╭─ Alıntı Metin
Asrın liderimiz tanzim satışları ile ilgili son noktayı
koydu:
–Bu kuyruk varlık kuyruğu, yokluk kuyruğu değil Bay
Kemal!..
Kuyruğu bilirdim de “varlıklısı” hiç aklıma
gelmemişti doğrusu!.. Bay Kemal de partisinin gurup toplantısında
yanıt verdi:
-Peki sevgili kardeşim en varlıklı adam sensin, milyarları
götüren, cebini dolduran, sarayda oturan sensin… E, sen niye bu
kuyrukta yoksun?!.
Şimdii, eğri oturup doğru konuşmak
gerekirse, Kılıçdaroğlu haklı sayın seyirciler;
madem varlık kuyruğu, ilaç olsun diye, hani göstermelik de olsa bir
varlıklı muhterem bulunmaz mı bu kuyruklarda?..
Diyeceksiniz ki “Salaklaşma Ümit kardeş, o soğukta,
yağmurda, çamurda hiç varlıklı insan olur mu hiç!”
Haklısınız tabii, ben de biliyorum ancak, açıkça söylemek gerekirse
sinirime dokunuyor birader!..
Varlık deyince, dün Birgün Gazetesi’ndeki iki haber çok dikkatimi
çekti; “varlık-yokluk” mevzuuna bu kadar
“cuk” oturan iki haberin aynı günde buluşması
“ilahi adalet mi” idi yoksa “kaderin oyunu
mu” karar veremedim!..
╰─
╭─ Çıkarılan Veriler
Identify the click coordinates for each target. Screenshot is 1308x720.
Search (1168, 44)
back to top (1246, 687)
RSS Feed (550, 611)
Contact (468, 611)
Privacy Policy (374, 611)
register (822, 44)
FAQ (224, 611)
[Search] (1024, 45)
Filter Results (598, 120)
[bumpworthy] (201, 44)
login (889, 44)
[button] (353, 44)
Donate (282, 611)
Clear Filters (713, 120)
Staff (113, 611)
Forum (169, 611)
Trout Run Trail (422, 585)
╰─
== Yönergeler ==
- 1) Tanzim satışları üzerine yazılan köşe yazısına göre, yazarın dün dikkatini çeken iki haber hangi gazetede yer alıyordu?
- 2) Tanzim satışları üzerine yazılan köşe yazısını, son cümlesinden sonra gelecek şekilde devam ettirin.

== Yanıtlar ==
- 1) Birgün Gazetesi’nde.

- 2)
İlk haber manşetten verilmişti; AKP Genel Başkanı
Erdoğan’ın Cumhurbaşkanı seçildiği günden bu yana
Saray’ın harcama artışını konu alıyordu…
İkinci haber ise 82 milyonluk ülkenin “işgücü” açısından içinde
bulunduğu sefil durumu gözler önüne seriyordu…
-İçim acıdı, utandım!..
O tarihte Cumhurbaşkanlığı’nın proje büyüklüğü 131 milyon Türk Lirası’ydı (eski parayla 131 trilyon)… Aradan 5 yıl geçti; proje büyüklüğü bu yıllar içerisinde yüzde 2 bin 370 artışla ne oldu biliyor musunuz?
-3 milyar 240 milyon Türk Lirası (eski parayla 3 katrilyon 240 trilyon TL!)
Cumhurbaşkanl...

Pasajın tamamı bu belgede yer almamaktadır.